Unfortunately,the dramatic repertoire of this exquisitely flavourful dish can only belong to Orr Luah Pek in the bygone era. But today, we can only walk down memory lane and try to reproduce this extradinary dish in our kitchen with some adjustments and our own imaginations.


1/2 cup potato starch
1/4 cup corn starch
3/4 cup water
pinch of salt
10 pieces of fresh oyster
4 eggs
1 tbsp fish sauce or soya sauce


1. Mix the two starches and salt with water. Set this aside for now.
2. Heat up a large cast iron or non-stick skillet on medium-high heat, add some oil to grease the skillet
3. Add the oyster and stir fry a min. or two, until it’s almost cooked.
4. Add the starch water mix to the pan and spread thinly to cook until translucent.
5. Break the eggs directly on to the crepe and use the spatula to break open the
yokes and spread around
6. Flip the omelette over to cook the top side. Garnish with fresh coriander and
chilli sauce. ( We like Tabasco chilli sauce best for this dish)


  1. Woahh.. this is way up in my list of favorite SG hawker food!!! But, I don't eat the cooked oysters, somehow. Don't ask me why. I also don't know :) "Orh luah, mai orh!"

    Next time you go to hawker center or foodcourt in SG, chances are you'd need to order in Mandarin :P

  2. wah gooooooooood.. i miss hawker food.. but.. i havent go back to SG for long long time... dun remind me how it has changed!

  3. Hi HW,
    Whaaat? Orh Luah Pek will think it is sacrilege to this dish. You are invited to be our guest next time we have the hawker's nite at our place. You can give all your "orh" to my son. He thinks it is such a waste to cook oyster. He reckons eating the oyster raw is the only correct way to treat such a luxury food item.

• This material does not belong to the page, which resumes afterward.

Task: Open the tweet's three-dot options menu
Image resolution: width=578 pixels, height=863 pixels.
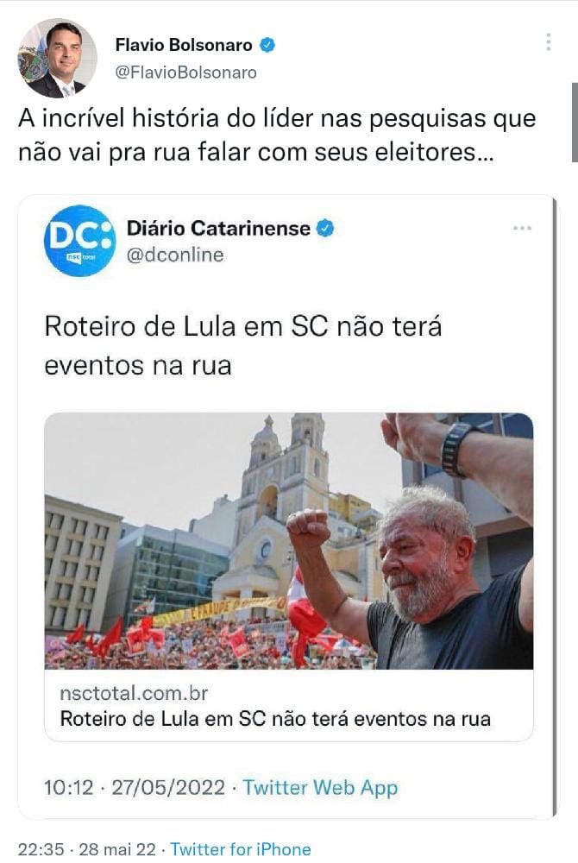Action: 549,41
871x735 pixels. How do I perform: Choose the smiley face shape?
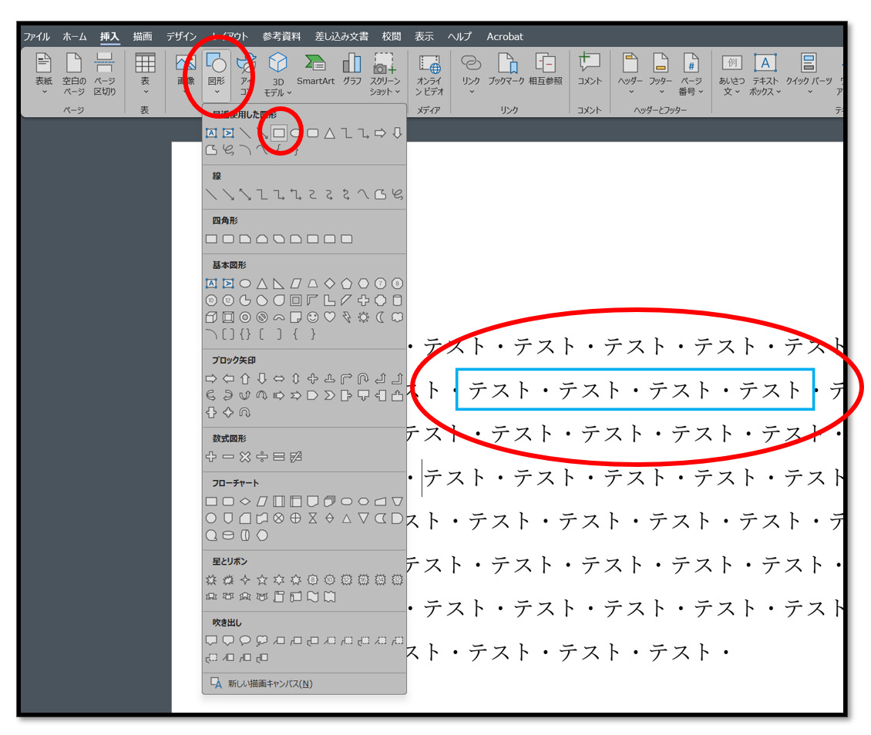point(312,317)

  4. Fried oyster is one of my favourite hawker food. There´s one stall at commonwealth hawker, very deligtful,the uncle always give alot of oyster & it´s quite crispy. Unfortunately we do not have oyster here in North Sweden, if there is,it will cost a bomb.Now I can only look & envy your photos, thanks for sharing.

  5. Hi BY,
    I am recounting the reminiscence of my childhood in the 50s and 60s. The hawkers came in push carts, tricycles even balancing the foods on their heads like the "kachang puteh" and "putu mayam" sellers.


  6. Hej Estee,
    Today oysters are considered a great luxury indeed. We have to pay the equivalent of A$1 or more for a Sydney Rock oyster here.
    Have to make my Tassie dream come true. There are heaps of oysters in Tasmania. Anyone care to join me in building my eco mud house there?

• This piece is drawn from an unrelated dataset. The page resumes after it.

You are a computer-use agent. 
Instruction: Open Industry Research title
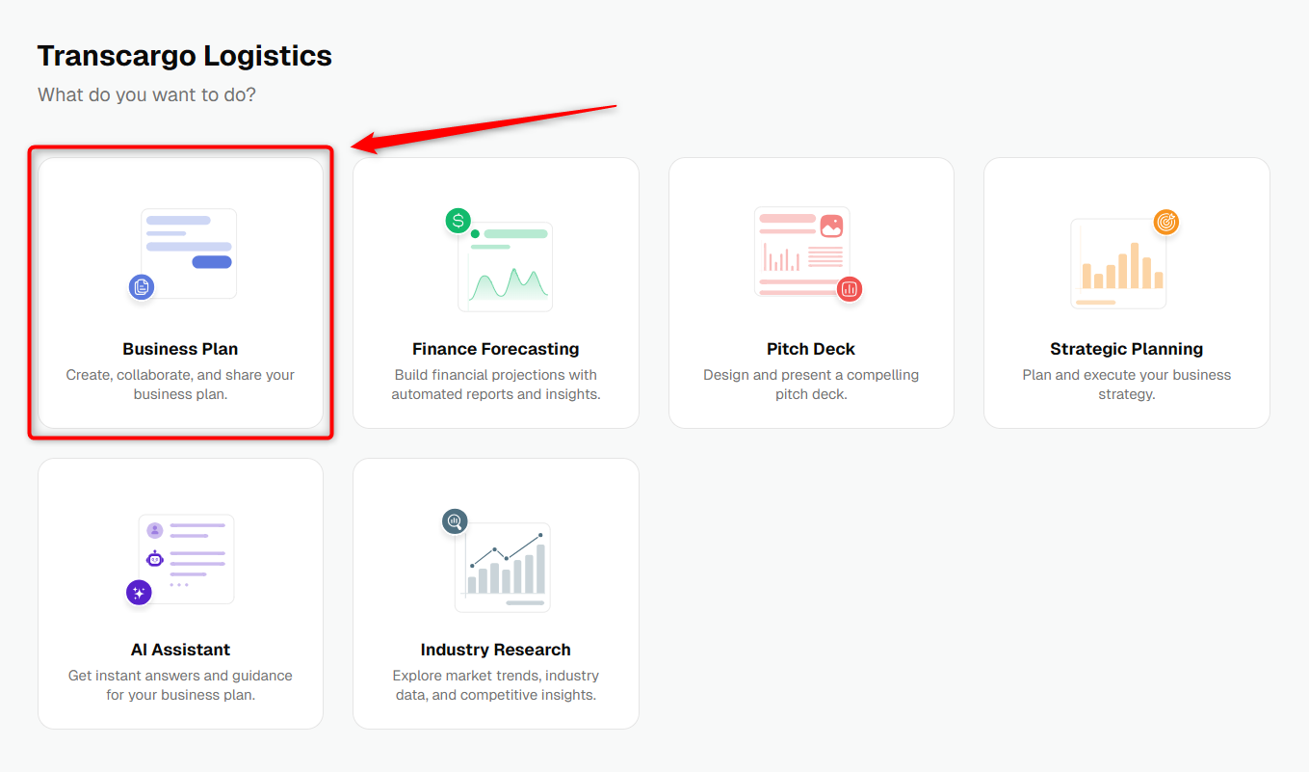click(496, 650)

  7. Everytime I come here and see your food pics I get hungry. Go to kitchen, open fridge & pantry doors and then feel so disillusioned - nothing even close to "old" Singapore food.
    Tried making acar with local Florida cucumbers and they end up like rubberbands. (sigh)

  8. Hi Nonya Vin,
    Wow! Rumah baru yang chantek and modern tu. I just came across your vincain blog and was blown away with your new rumah. Look at the space and the garden.. you can have a tropical fruits garden. BTW, how to comment in the Cain blog?

    Sorry to hear your Florida tibun were no good for your acar. Try again with other specie of tibun.

  9. Just got an idea! Am going to try Orh Luak with canned oysters just to see if doable.
    Thanks. Rumah baru is our own design with feng-shui incorporated, many Asian features unusual to local builders we were told, trying to grow jackfruit, chiku, etc. :) Blog was meant to update family & friends in Australia, Spore, USA, etc. 1 update "pau-ka-leow", lazy person style, that's why I left the comment feature out. They just email me Q's lah. Didn't even list it on blogspot search.

  10. Hi Vin,
    Tell us the result. We have tried with prawns (Hay Luah) hmmm different but a good and cheaper version. Our Teen son simply loves seafood so we have to be creative. Seafood very mahal sini.

  11. Hi Uncle Phil

    Try Clam / Mussels Luak but lightly blanch Ur Clam before hand. The Best Orh Luak I had is at Blk 22 Toa Payoh.

    Sorry need to hijacked Ur Blog to msg Bibik Modern;
    Bibik, use the Japanese Zuchinni- small (remember to de-seed). Are U still living in Vero Beach? Did U try planting durian? :D


  12. Hi Notti Paw,
    You are most wellcome.That's what this blog is for.